- Theatrical release poster
- Directed by: George Archainbaud
- Written by: DeVallon Scott
- Produced by: Lewis J. Rachmil
- Starring: Gig Young Carla Balenda James Anderson Cleo Moore Mary Anderson
- Cinematography: Nicholas Musuraca, A.S.C.
- Edited by: Samuel E. Beetley
- Music by: Paul Sawtell
- Production company: RKO Pictures
- Distributed by: RKO Pictures
- Release date: December 26, 1950;
- Running time: 69 minutes
- Country: United States
- Language: English

= Hunt the Man Down =

1950 film by George Archainbaud

Hunt the Man Down is a 1950 American crime film directed by George Archainbaud and starring Gig Young.

==Plot==
When loner Bill Jackson prevents a robbery at the bar where he works, the ensuing media attention reveals that he is actually Richard Kinkaid, a fugitive wanted in connection with a 12-year-old murder case.
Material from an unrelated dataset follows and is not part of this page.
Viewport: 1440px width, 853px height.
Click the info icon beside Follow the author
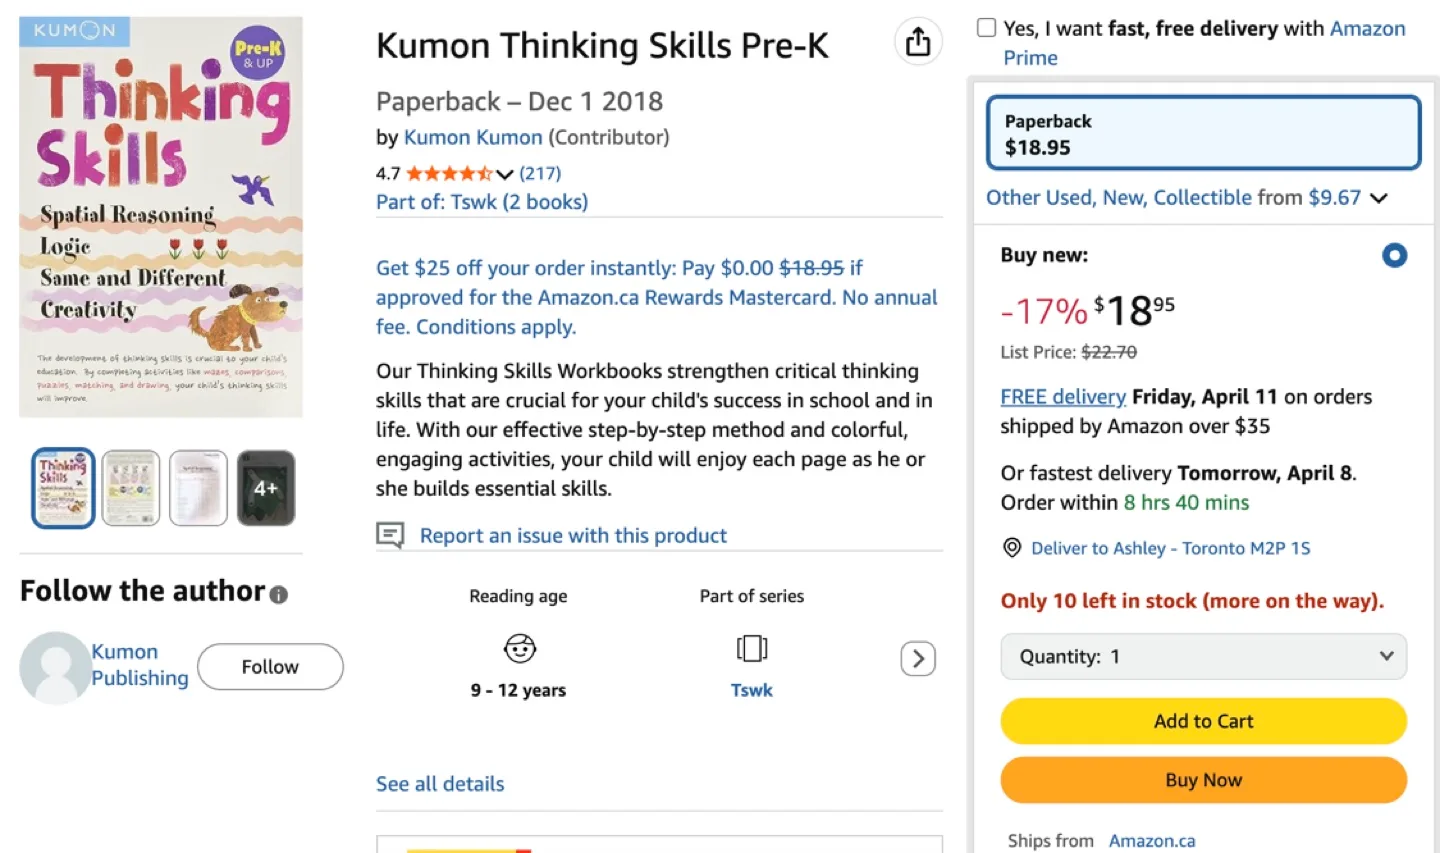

Public defender Paul Bennett believes that Kinkaid is innocent but lacks fresh evidence to solidify his case. With an innocent man's freedom in the balance, Bennett must find and interview the crime's original seven witnesses.

==Cast==

- Gig Young as Paul Bennett
- Lynne Roberts as Sally Clark
- Mary Anderson as Alice McGuire / Peggy Linden
- Willard Parker as Burnell 'Brick' Appleby
- Carla Balenda as Rolene Wood
- Gerald Mohr as Walter Long
- James Anderson as Richard Kincaid / William H. Jackson
- John Kellogg as Kerry "Lefty" McGuire
- Harry Shannon as Wallace Bennett
- Cleo Moore as Pat Sheldon
- Christy Palmer as Mrs. Joan Brian

- Iris Adrian as Marie (uncredited)
- Vince Barnett as Joe (uncredited)
- Al Bridge as Ulysses Grant Sheldon (uncredited)
- Frank Cady as Show Box Puppeteer (uncredited)
- Dick Elliott as Happy (uncredited)
- William Forrest as J.P. Knight (uncredited)
- Paul Frees as Packard 'Packy' Collins (uncredited)
- William Haade as Bart (uncredited)
- Al Hill as Pete Floogle (uncredited)
- James Seay as Prosecutor (uncredited)

== Reception ==
In a contemporary review, critic Edwin Schallert of the Los Angeles Times wrote: "[I]ts interest and suspense are dramatically sustained. A less trite ending would have made it a better production. The quest for witnesses for a crime 12 years old has many novel facets, and holds the attention, because it is well carried out."